SeriesHPC LabPart 4 of 5

Warewulf 4 and the art of treating servers as cattle

A stateless node has no OS on its disk. It PXE-boots one golden image into RAM. This is how big clusters stay sane. Getting there on a brand-new EL10 stack took a pile of debugging I didn't expect. Here's all of it.

This is the part the whole series has been building toward. Back in Part 1 I claimed the single most important idea in HPC ops is compute nodes are cattle, not pets. Warewulf is where that stops being a slogan and becomes a working mechanism. By the end of this post, two diskless VMs boot from nothing, pull one golden image over the network, and come up as identical compute nodes.

I also picked the cutting-edge stack on purpose (OpenHPC 4 on Rocky 10, which means Warewulf 4), and that’s where I hit most of my surprises. There were a lot of them. They’re all here, because the surprises are the actual education.

Stateless provisioning: the one table you need

Two ways to run a node:

Stateful node (a “pet”) Stateless node (a “cow”)
OS lives on local disk one shared image, in RAM
After a reboot whatever drifted onto it persists guaranteed identical to every node
Patch the fleet touch every machine update one image, reboot
Disk dies reinstall, reconfigure irrelevant, there’s no OS disk
“Is c573 like c574?” unanswerable true by construction

Why stateless is the only thing that scales

A stateful node installs the OS on local disk. With thousands of nodes that’s unmanageable: they drift apart as patches land unevenly, a dead disk means a reinstall, and “is c573 configured like c574?” becomes genuinely unanswerable. A stateless node has no OS on disk. It PXE-boots a single golden image into RAM and runs from there. Reboot a misbehaving node and it comes back provably identical to every other node. Drift is impossible by construction. You update the cluster by updating one image. This is how large sites stay sane, and it’s the model Sherlock uses. Warewulf builds that image, serves DHCP/TFTP/PXE, and tracks which node gets which image.

How Warewulf 4 thinks: containers and overlays

Warewulf 4 is a clean break from the Warewulf 3 most older guides describe. Worth knowing the shape before driving it:

Warewulf 3 (older guides) Warewulf 4 (this build)
Node image VNFS chroot tarball OCI container (same format as Docker)
CLI wwsh, wwvnfs, wwbootstrap a single wwctl
Services httpd + dhcpd + tftp one warewulfd (+ dnsmasq)
Node database MariaDB plain files (nodes.conf)
Per-node config “files” overlays (templated, two kinds)
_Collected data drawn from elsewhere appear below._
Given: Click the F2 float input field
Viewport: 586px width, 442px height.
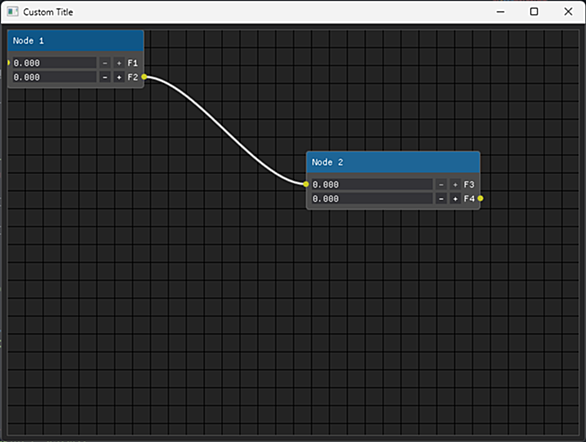Looking at the screenshot, I should tap(55, 77).
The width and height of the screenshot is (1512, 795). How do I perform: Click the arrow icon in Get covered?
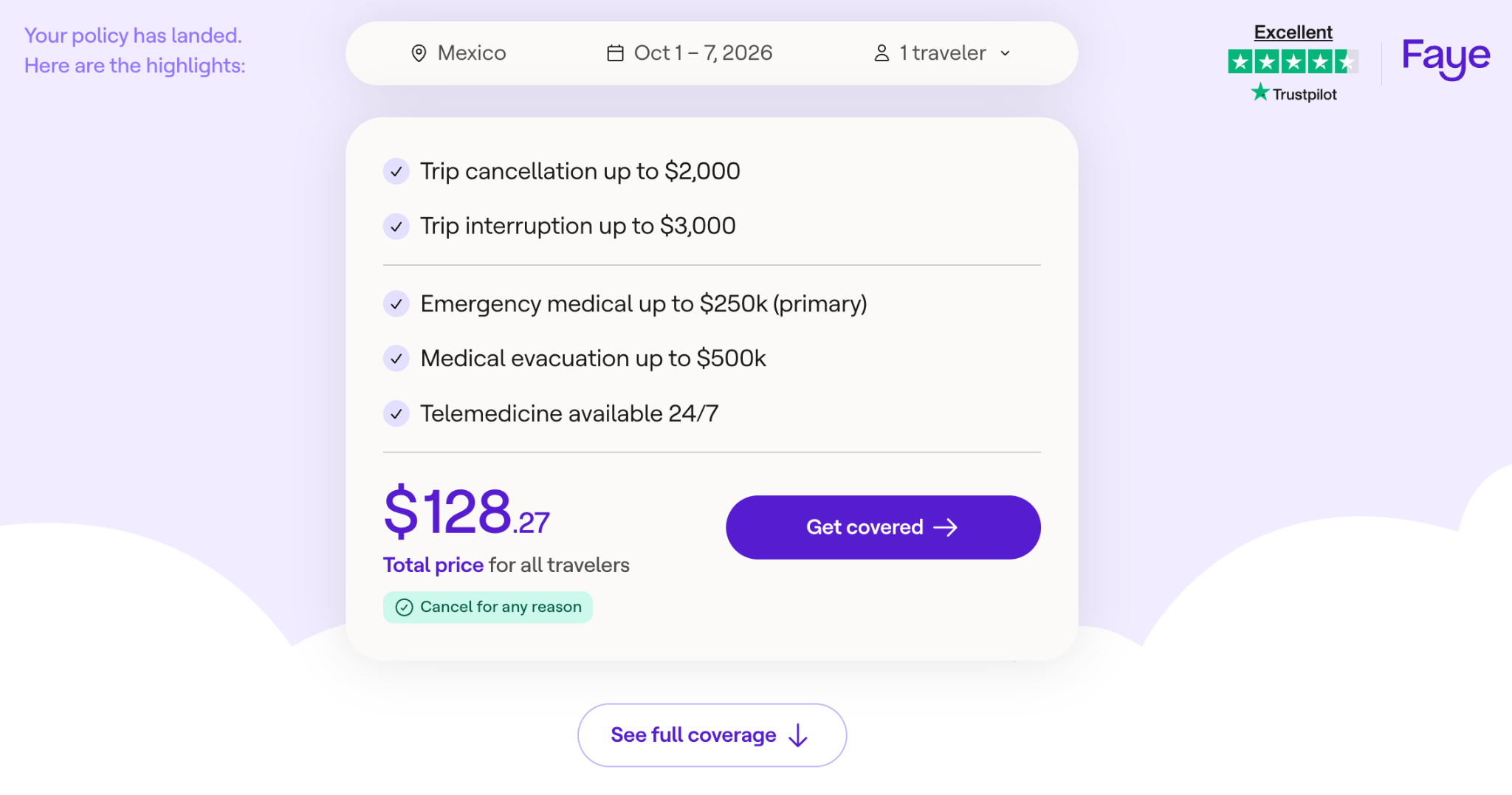[x=946, y=527]
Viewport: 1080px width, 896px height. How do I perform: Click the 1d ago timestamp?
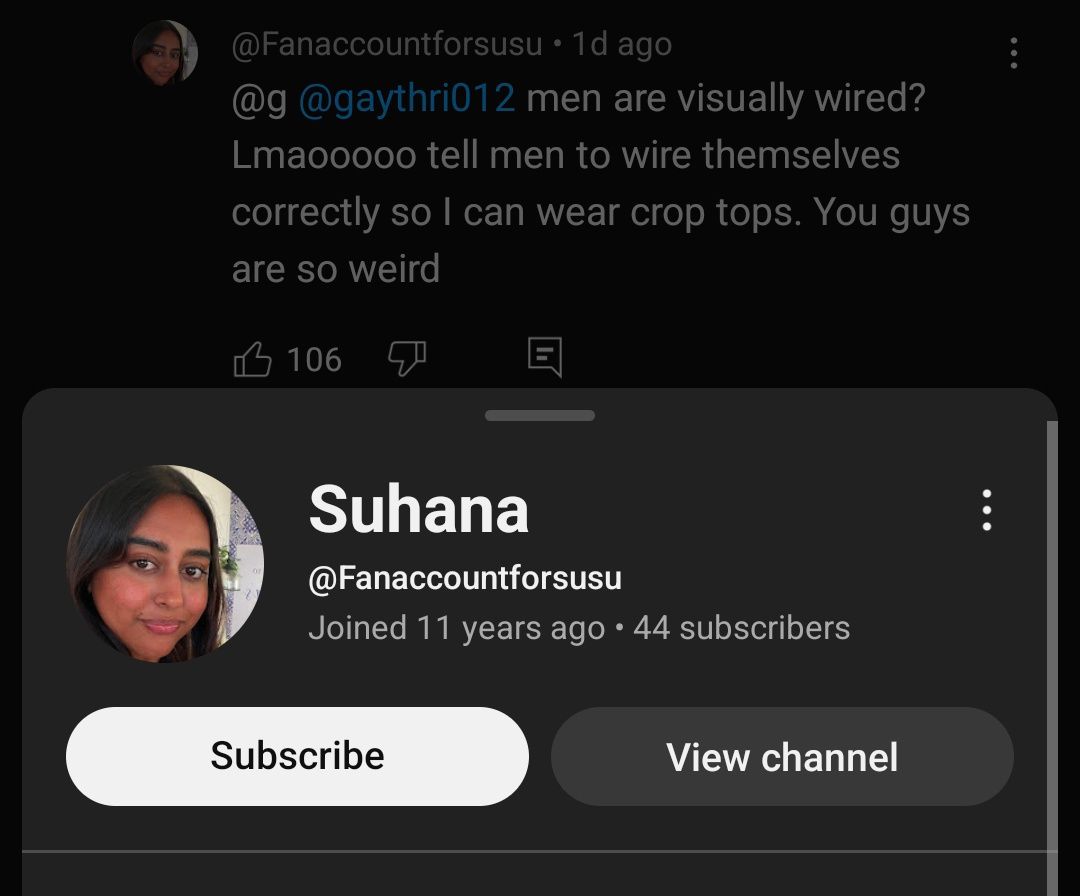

The two ideas that matter most in v4 are container images and overlays:

Containers as node images, and the two kinds of overlay

The base image is literally an OCI container you import, customize with wwctl container exec, then build into the bootable form. Every node boots that same image, so anything a node needs has to be baked into the container (there’s no disk to install onto later). The per-node bits (its IP, the shared Munge key, slurm.conf) ride in overlays, which come in two flavors that turn out to matter enormously: system overlays are applied in the initramfs before the OS starts, and runtime overlays are applied after boot by a small wwclient agent and refreshed periodically. Put a file in the wrong one and it arrives at the wrong time. I learned that the hard way (twice).

Building the compute image

Import a stock Rocky 10 container and confirm it landed:

$ wwctl container import docker://quay.io/rockylinux/rockylinux:10 rockylinux-10
Copying blob 530d6b37ba46 done
Writing manifest to image destination
info unpack layer: sha256:530d6b37ba46a527ac6dfd8fa14e3b44a6abd963d7ba147d3751a1650febf4b6
$ wwctl container list
IMAGE NAME
----------
rockylinux-10

Then install everything a compute node needs into the container. The base image only has Rocky’s repos, so EPEL, CRB, and OpenHPC have to go in first, same as on the head node:

wwctl container exec rockylinux-10 -- /bin/bash -c '
  dnf install -y dnf-plugins-core epel-release
  dnf config-manager --set-enabled crb
  dnf install -y http://repos.openhpc.community/OpenHPC/4/EL_10/x86_64/ohpc-release-4-1.el10.x86_64.rpm
  dnf install -y ohpc-base-compute ohpc-slurm-client openssh-server chrony munge \
                 kernel iproute NetworkManager nfs-utils
'

Why “into the container” and not “onto the node”

There is no node to install onto yet. The node is diskless. Everything a compute node runs must be baked into the image first. This is the cattle-not-pets discipline made concrete: you never SSH into a node to fix it, you change the image and rebuild.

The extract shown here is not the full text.